One of my favorite James Clear quotes:
“If you can get 1% better each day for one year, you’ll end up 37 times better by the time you’re done.”
Change is hard. It is even more challenging if we are trying to make significant changes quickly.
But, much like instant weight loss gimmicks that work for a short period of time, using the same tactic with life-changing strategies may have the same limited success.
Enter Atomic Habits, the New York Times bestseller by James Clear.
Atomic Habits is full of great ideas and evidence-based strategies. It was an easy read with chapter summaries and real-life examples of how intentionally and thoughtfully changing habits will bring greater success.
Here’s a high-level book report; however, I encourage reading the entire book; it’s fabulous.
Goals: “You do not rise to the level of your goals; you fall to the level of your systems.”
Goals help set a direction, but systems are best for making progress. Small changes, reinforced consistently, will help us achieve our goals.
Create an identity-based goal: “With outcome-based habits, the focus is on what you want to achieve. With identity-based habits, the focus is on who you wish to become.”
Changing how you view yourself will make all the difference. For example, here’s a slight variation on how someone who’s trying to quit smoking may react when offered a cigarette:
“No, thanks. I’m trying to quit.”
“No thanks, I’m not a smoker.”
Which do you think provides a more tangible reinforcement of quitting smoking?
The science of habits: “The seed of every habit is a single, tiny decision. But as that decision is repeated, a habit sprouts and grows stronger. Roots entrench themselves, and branches grow.”
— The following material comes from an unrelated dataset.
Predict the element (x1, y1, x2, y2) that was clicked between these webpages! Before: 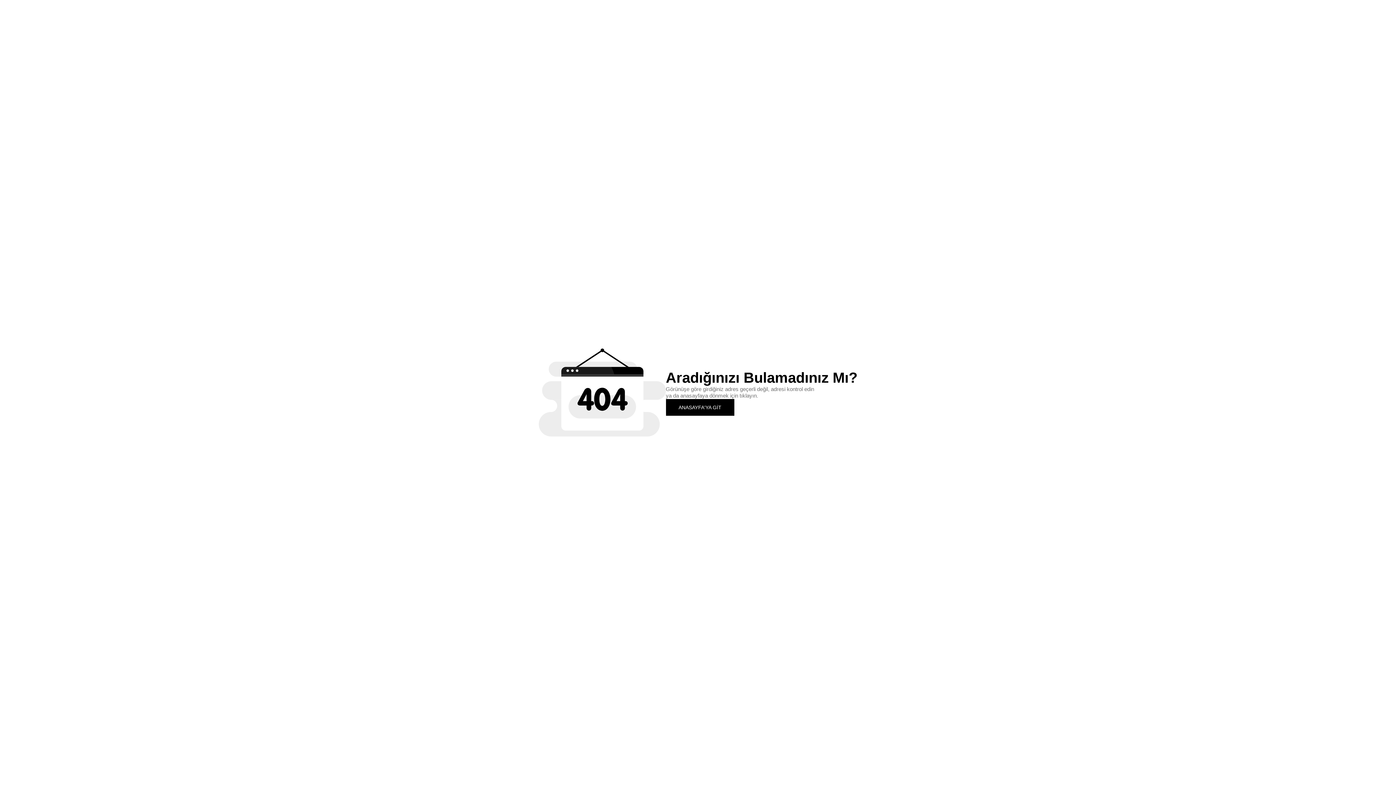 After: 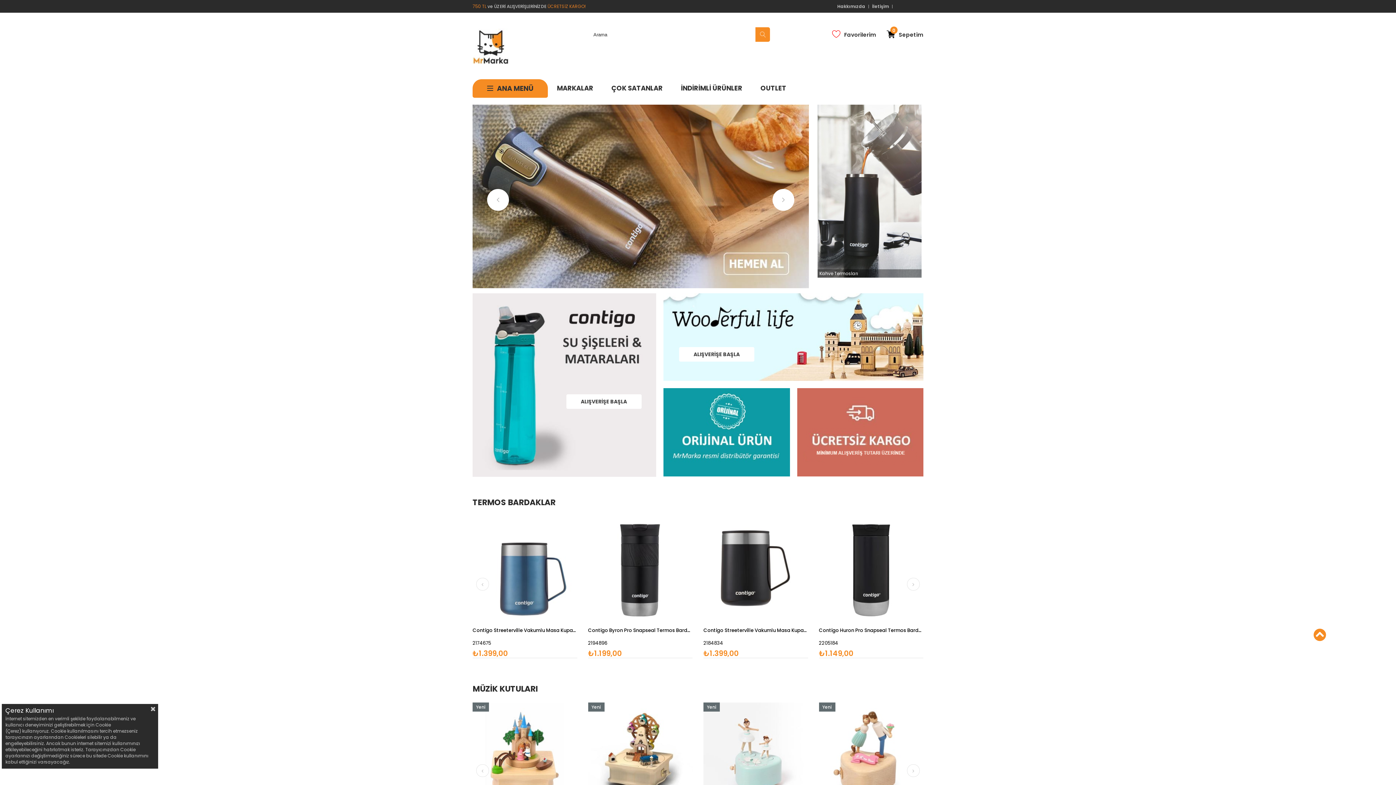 Action: label: ANASAYFA'YA GİT bbox: (666, 399, 734, 415)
All habits proceed through four stages of a feedback loop:
- Cue (problem phase)
- Craving (problem phase)
- Response (solution phase)
- Reward (solution phase)
The most important thing you can do is recognize the cue that instigates the subsequent behavior. Your phone buzzes (Cue), which leads to satisfying curiosity (Craving), which leads to grabbing your phone (Response), culminating in satisfying the curiosity (Reward).
Connecting (stacking) habits: “Habit stacking increases the likelihood that you’ll stick with a habit by stacking your new behavior on top of an old one.”
It’s easier to implement new habits if they are related to existing ones. For example, if you regularly exercise and want to start meditating, connect the meditating practice to the exercise routine.
The two-minute rule: “When you start a new habit, it should take less than two minutes to do.”
The first action should take two minutes or less to start a new habit. For example, “Become a runner” may begin with “Put on running shoes.” Once you’ve put on the running shoes, you will likely head out for a short run.
Immediate vs. future rewards: “The human brain evolved to prioritize immediate rewards over delayed rewards.”
Our brains evolved to reward immediate actions (run from the tiger), but that philosophy does not serve us well in the modern world. Buying that fantastic handbag (immediate reward) does not work out well in the long run if we are saving to purchase a home (future reward). Give visual cues about how the future reward will serve you, possibly a picture of your dream home.
Less effort = greater success: “Exerting more effort doesn’t help if you’re on the wrong trajectory.”
First, ensure you are on the right path, then create an environment with as few roadblocks as possible. Is eating more veggies part of your better health path? Cut up the veggies in advance of when hunger strikes. If the veggies are cut and ready for consumption, we are likelier to reach for them when a hunger craving strikes. If the veggies need to be prepared, we may reach for the potato chips instead.
What habits do you want to start or stop? What might the first step be? If you are unclear about your next step, pick up a copy of Atomic Habits and become who you want to be.
And, I will leave you with another favorite James Clear quote:
“The myth is that there isn’t enough time. There is plenty of time. There isn’t enough focus with the time you have. You win by directing your attention toward better things.”